**Fragmento:**
Bruselas es la ciudad de Europa que posee los
encantos y refinamientos de París y carece de muchos de sus inconvenientes. A
cinco horas escasas de la gran capital, no se siente necesidad alguna de ir a
Francia. Los franceses pueden muy verosímilmente creer, en Bruselas, que no han
salido de su patria: hasta los periódicos parisienses se venden por el boulevard Anspach y en los puestos de periódicos,
el mismo día y casi al mismo tiempo que se venden en París. Y, además, tiene
Bruselas, aun físicamente, como
población, cosas y sitios tan propicios y admirables, que una vez vistos no se olvidan
ya. Citaré como ejemplo ilustre la imponderable, flamenca y medioeval
Grand'Place...
Y no aturde Bruselas —a pesar de su enorme
movimiento— como a veces aturde su aîné
París. Y es más accesible, más
familiar y muchísimo menos interesada...

**Extracto de datos:**

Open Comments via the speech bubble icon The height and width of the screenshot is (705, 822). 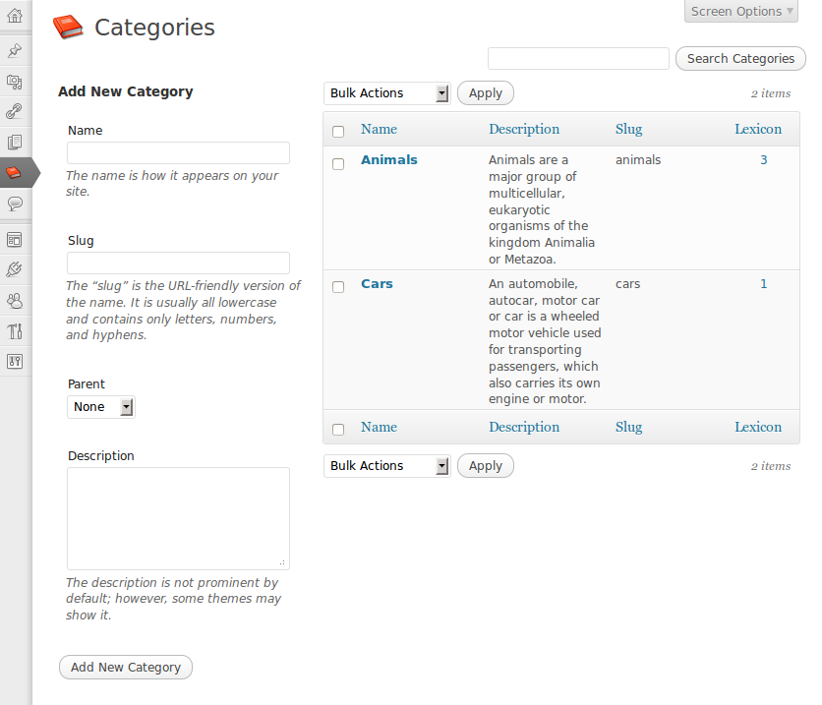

**Completa lo siguiente:**
A - En el fragmento sobre Bruselas, ¿dónde se venden los periódicos parisienses?
B - Reproduce sin cambios el fragmento sobre Bruselas, empezando por "Y no aturde" y siguiendo hasta "muchísimo menos interesada...".
Los datos no tienen ningún papel en esto.

**Respuestas completas:**
A - Se venden por el boulevard Anspach y en los puestos de periódicos.

B -
Y no aturde Bruselas —a pesar de su enorme
movimiento— como a veces aturde su aîné
París. Y es más accesible, más
familiar y muchísimo menos interesada...